The present analysis included an additional 14 months of reported evidence and a wider range of treatments (roflumilast, indacaterol and triamcinolone) compared with Dong [10]. Furthermore, results were not aggregated by class. An assumption of class effects presupposes that the effect of each intervention within a class is identical. Even if the assumption holds for efficacy data it may not translate to safety data as interventions could have physiological effect other than the mechanism of action, therefore we chose estimate effects for each intervention independently [50].

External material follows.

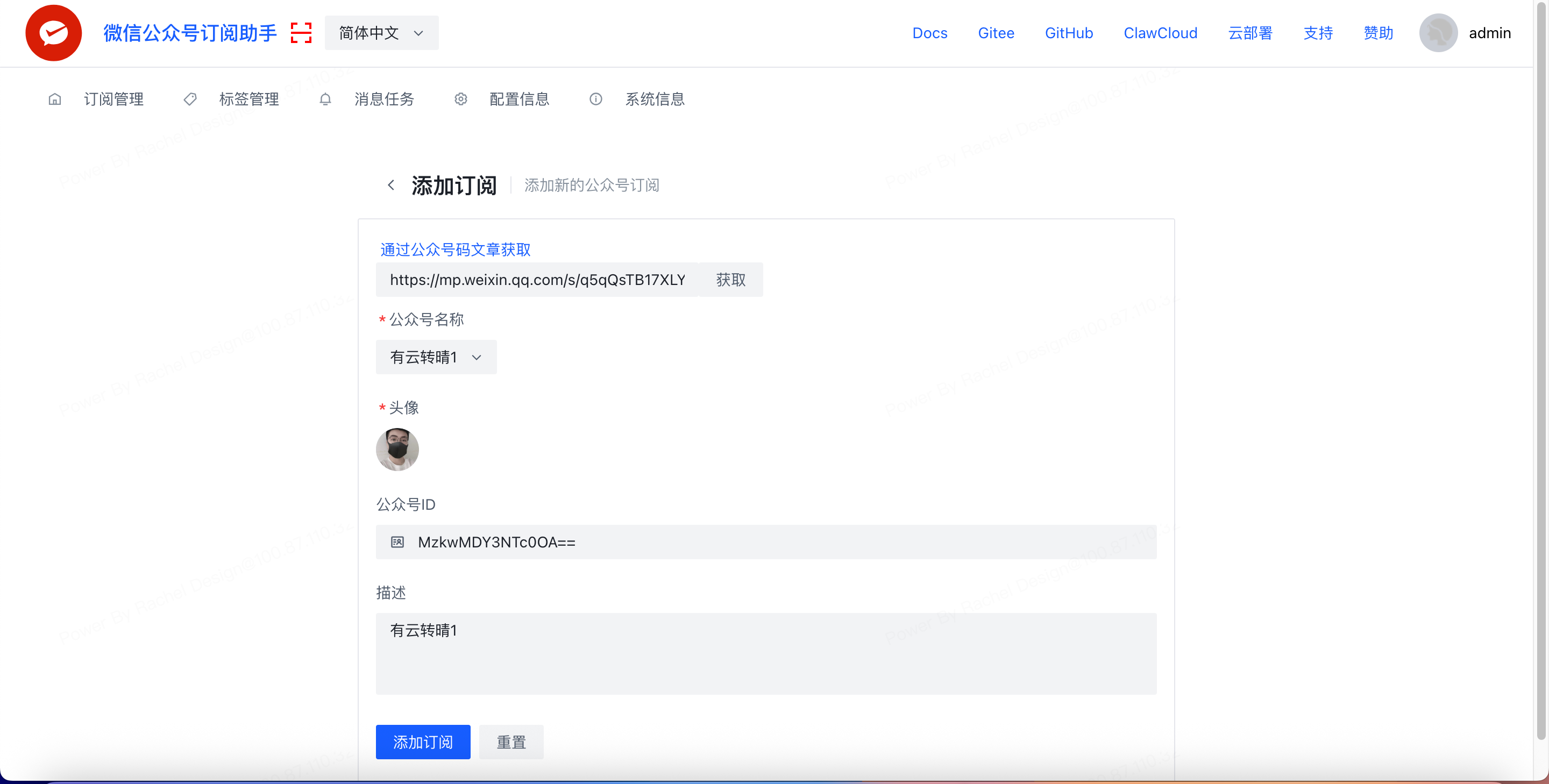Viewport: 1549px width, 784px height.
Task: Switch to the 系统信息 menu item
Action: pyautogui.click(x=654, y=99)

Binary and hazard ratio data were combined in the same analysis, permitting the maximum number of studies to be included and using the best available data from each. We minimised the risk of errors by using data only from citable sources. Sensitivity analyses were undertaken to examine the robustness of the results to the underlying assumptions.

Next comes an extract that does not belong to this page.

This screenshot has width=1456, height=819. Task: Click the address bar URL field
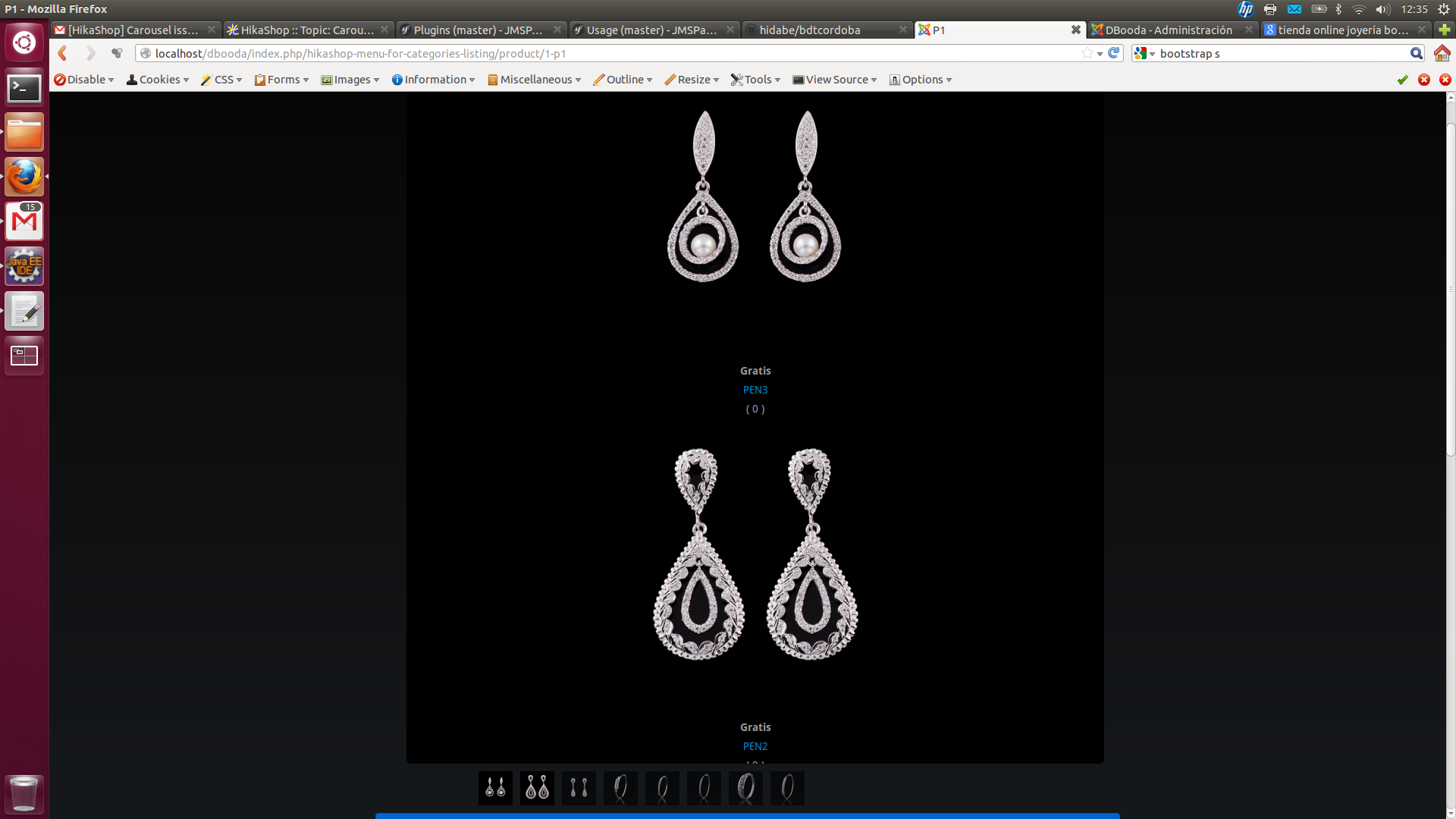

There are a number of limitations of this study. NMA methods depend on the assumptions that effect measures are additive on the selected scale and that relative treatment effects are comparable; [8] heterogeneity between trials may invalidate this assumption. Potential observed or unobserved differences between trials may impact on heterogeneity and thereby relative treatment effects.

The majority of the studies included were not specifically designed to capture mortality as a primary or secondary endpoint. The feasibility of conducting RCTs powered to detect differences in mortality in COPD patients is limited by the need for large sample sizes with sufficient follow-up, as well as the potential for introducing bias associated with differential dropout rates across study arms. Although this is a limitation of the current analysis, where there is an absence of head-to-head trials including all comparators, NMA is a useful tool for healthcare decision makers. In the present analysis we only included studies which reported mortality in the primary study publication. Inclusion of other studies where mortality is available in secondary publications may influence the results however the relatively small number of deaths in these trials makes this unlikely [10].

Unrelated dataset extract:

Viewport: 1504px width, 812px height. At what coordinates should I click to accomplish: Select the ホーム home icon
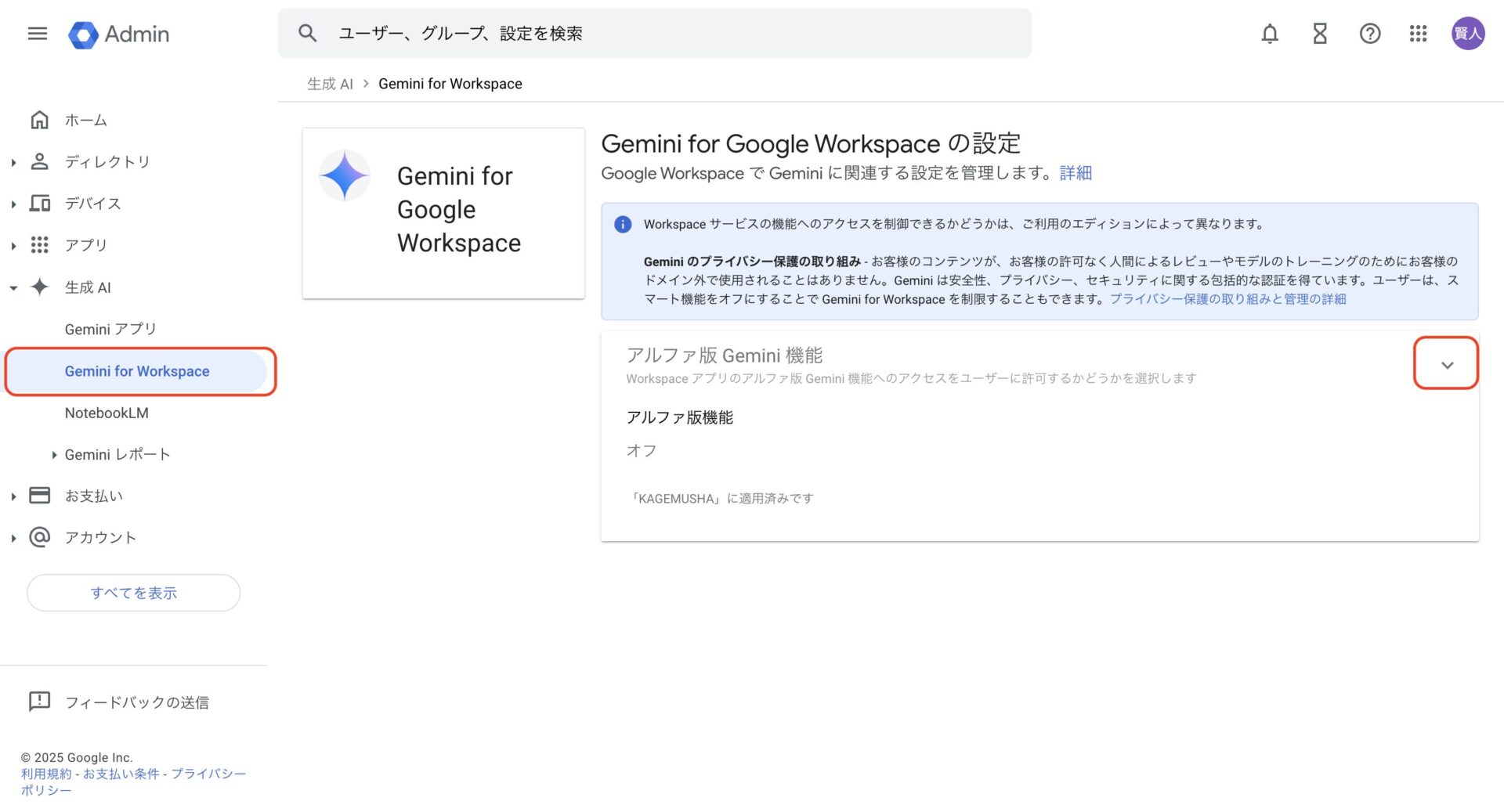[x=39, y=120]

A potentially beneficial impact on mortality could be masked if a large number of studies with low or ineffectual dosages are included. Whilst there is some evidence that dose responsiveness may not be a significant factor in COPD [17, 51], this could be explored further by extending the network to incorporate dose finding studies and by implementing a three-level hierarchical NMA model with an additional level for each drug class [52].

Whilst we controlled for disease severity (recorded by baseline lung function) we did not control for other potential differences between trials which may impact on relative treatment effects (e.g. background therapy, history of exacerbations) as reporting was less consistent for these indicators.

Further work could examine baseline risk or the response in the placebo arms between studies. For example, similar rates of death per 1000 patient years (PY) were observed in the indacaterol (9.9/1000 PY), budesonide (10.0/1000 PY) and triamcinolone (11.4/1000 PY) placebo arms. Much higher rates were observed in the tiotropium (37.2/1000 PY), fluticasone propionate (43.3/1000 PY), salmeterol (47.0/1000 PY) and SFC (48.7/1000 PY) placebo arms (strongly influenced by the size and number of deaths in TORCH and UPLIFT) (Additional file 2: Table S4).

We conclude that currently available data from clinical trials in COPD suggest that some pharmacological treatments may have a significant impact on mortality, compared with placebo. In particular indacaterol and the combination of salmeterol and fluticasone propionate have shown evidence of reduction in all-cause mortality. The result for indacaterol is however based on a small number of deaths occuring to subjects receiving this therapy. Further research is warranted to strengthen our conclusions.